Rachael Mead Reviews Stuart Cooke

By | 10 April 2017

In 2014, Cooke published a translation of George Dyungayan’s Bulu Line: A West Kimberly Song Cycle. It was an important and complicated work, which involved a multi-layered process of translation in terms of both language and media. The work passed from spirit being through a chain of storytellers, each speaking a different language, and passed from oral narrative enhanced by visual drawings on sand, through aural recordings, to textual representation. Considering the steps involved in the process and the impossibility of literal equivalence in any translation, it is necessary to accept that some obscurity in meaning is not only unavoidable but a caveat with which we should approach any translation. Applying this to some of the poems in Opera, particularly the long sequences, Cooke could be interpreted as approaching his writing of place as an act of translation. I believe approaching these poems with an openness to obscurity and appreciation for experimental methods of representation will allow the reader to fully appreciate these poems as revolutionary pieces of landscape translation.

Cooke’s deep respect for both Aboriginal and Mapuche poetry is embedded in this work. I must admit to only a passing familiarity with Mapuche poetry, primarily from reading the Poetry of the Earth: Trilingual Mapuche Poetry Anthology (Interactive Press, 2014), but even so, I sense the rhythmic strength and passion characteristic of Mapuche poetry echoing through the poems of Opera. Similarly, Cooke’s rich flow of imagery, sensuality and emotion feels reminiscent of Latin American poets, particularly Pablo de Rokha and Neruda.
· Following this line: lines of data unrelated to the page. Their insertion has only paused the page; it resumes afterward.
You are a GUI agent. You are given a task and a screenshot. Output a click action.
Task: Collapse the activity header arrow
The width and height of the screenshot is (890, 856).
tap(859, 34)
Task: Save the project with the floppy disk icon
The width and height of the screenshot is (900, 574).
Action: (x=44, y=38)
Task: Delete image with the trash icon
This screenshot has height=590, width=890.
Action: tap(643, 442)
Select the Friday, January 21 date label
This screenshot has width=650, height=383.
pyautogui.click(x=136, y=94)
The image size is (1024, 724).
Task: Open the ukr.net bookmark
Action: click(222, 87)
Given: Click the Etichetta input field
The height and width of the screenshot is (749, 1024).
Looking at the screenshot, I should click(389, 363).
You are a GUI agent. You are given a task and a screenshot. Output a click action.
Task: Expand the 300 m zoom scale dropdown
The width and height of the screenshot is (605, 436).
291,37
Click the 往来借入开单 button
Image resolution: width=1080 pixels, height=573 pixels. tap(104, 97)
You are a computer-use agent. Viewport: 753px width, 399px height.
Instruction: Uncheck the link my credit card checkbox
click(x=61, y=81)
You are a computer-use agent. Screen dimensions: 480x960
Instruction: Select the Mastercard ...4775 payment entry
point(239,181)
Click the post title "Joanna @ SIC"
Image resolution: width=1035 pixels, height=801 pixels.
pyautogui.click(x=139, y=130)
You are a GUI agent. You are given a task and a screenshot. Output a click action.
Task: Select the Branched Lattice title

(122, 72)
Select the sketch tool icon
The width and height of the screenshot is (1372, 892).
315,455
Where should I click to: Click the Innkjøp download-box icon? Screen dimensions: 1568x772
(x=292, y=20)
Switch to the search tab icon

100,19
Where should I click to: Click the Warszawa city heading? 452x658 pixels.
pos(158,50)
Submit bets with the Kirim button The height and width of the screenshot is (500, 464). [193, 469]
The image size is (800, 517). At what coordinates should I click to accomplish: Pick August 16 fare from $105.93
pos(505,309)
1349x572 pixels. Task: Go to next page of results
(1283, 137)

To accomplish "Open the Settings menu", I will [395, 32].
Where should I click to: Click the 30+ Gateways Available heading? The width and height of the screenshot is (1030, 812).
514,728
Cooke’s lines roll off the tongue with a sonorous ease and rhythm that belies how dense and multilayered they are on the page:

Americans on two-week holidays, visiting Latin AMERICA, the friendly people, aablaando espannyoll WITH Lateenos, happy, Christian Americans experiencing diverse CULTURES, fulfilling a number of goals, Americans with TALENTS, with internet companies, with research institutes, WITH cool dental surgeries and gigantic BEAMING smiles, happy to BE American in the faces of Latin Americans, happy TO be American happy to be, We salute you, Americans, we salute your LOVE, we relish it, we’re still living but we are THE lesser without it, we keep living but we’re the lesser without it, We keep living but we’re the lesser.

(‘An American Family Plays Frisbee at the Beach while on Holiday in Chile’)

Opera is an extraordinary collection, pushing the boundaries of how we think about and represent landscape in language. Cooke has long been preoccupied with how to pull multiple levels of understanding of landscape together in ways that honour the ecological, the historical and the cultural without privileging or silencing particular voices. While Cooke is rigorous in making stylistic choices that at times deliberately obscure meaning to fulfil his objectives, this doesn’t detract from the pleasure of reading this collection. His work brims with sensuality, yearning and fertile imagery. Cooke experiments with exciting new forms of articulation – especially where he finds language inadequate to his vision. Opera is an innovative and significant book and I believe it will come to be considered a landmark text in the poetics of place.